L’annuncio della mossa americana è stato dato direttamente dal Presidente Joe Biden: il governo attingerà a quella che si chiama Strategic Petroleum Reserve, per immettere materia prima sul mercato nel tentativo di calmierare i prezzi in pazza corsa verso l’alto.

Una azione, come detto, non isolata; si infatti di uno sforzo congiunto di tutte le nazioni consumatrici di energia. Il rilascio è quindi coordinato dagli Usa ma coinvolge, oltre ai paesi citati in precedenza, anche Corea e Regno Unito. E’ la prima volta che avviane una simile mossa strategica.

La quantità di petrolio rilasciato

Ma cosa avverrà concretamente? In pratica gli Stati Uniti rilasceranno 50 milioni di barili, di cui 32 milioni nei prossimi mesi in forma di prestito. Per gli 18 milioni di barili, la vendita sarà a breve approvata dal Congresso.

C’è poi l’India, che libererà 5 milioni di barili. La Corea del Sud non ha fornito indicazioni di quantità, ma conferma la sua presenza all’operazione così come il Giappone. La Gran Bretagna al momento non dà indicazioni ufficiali.

Insomma la novità non sta solo nella mossa in sè ma anche nel fatto che tutta l’azione sarà coordinata tra i paesi coinvolti.

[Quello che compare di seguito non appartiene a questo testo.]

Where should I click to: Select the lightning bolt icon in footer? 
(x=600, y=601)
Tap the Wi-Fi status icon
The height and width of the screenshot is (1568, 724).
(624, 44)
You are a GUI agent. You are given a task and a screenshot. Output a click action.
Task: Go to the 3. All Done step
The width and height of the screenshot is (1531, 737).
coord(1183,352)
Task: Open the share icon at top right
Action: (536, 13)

Anche questo è un segnale molto importante. 

Cosa accade ai prezzi

I mercati hanno reagito alle notizie, anche se in modo altalenante. La sessione del 23 novembre ha visto i futures sul petrolio scambiati a New York a 77,77 dollari, con un aumento dell’1,31 per cento. In precedenza, però, avevano subito un calo dell’1,9 per cento.

L’oscillazione si deve al fatto che gli investitori sono comunque consapevoli che, almeno in parte, le scorte di greggio rilasciate dovranno essere restituite.

Mentre è in corso la scrittura del post, la quotazione petrolio registra un ribasso dello 0,41 per cento a quota 81,98 dollari al barile per quello che riguarda il Brent e un calo dello 0,5 per cento a quota 78,11 dollari per quanto concerne il WTI. 

Le conseguenze

Come è evidente, questa decisione intacca un delicato equilibrio economico e politico. Rilasciare le scorte è la risposta al diniego, da parte dell’Opec, di aumentare in modo significativo la produzione. Quindi, è una prima vittoria da parte degli Usa.

Ma qualche conseguenza ci sarà di sicuro. L’ente ha fatto sapere che potrebbe reagire annullando il piano di aumento di produzione, e magari arrivando a negare l’aggiunta di nuove scorte sul mercato. 

Insomma ci sono tutti gli ingredienti per un braccio di ferro tra produttori e consumatori di petrolio a tutto vantaggio della volatilità.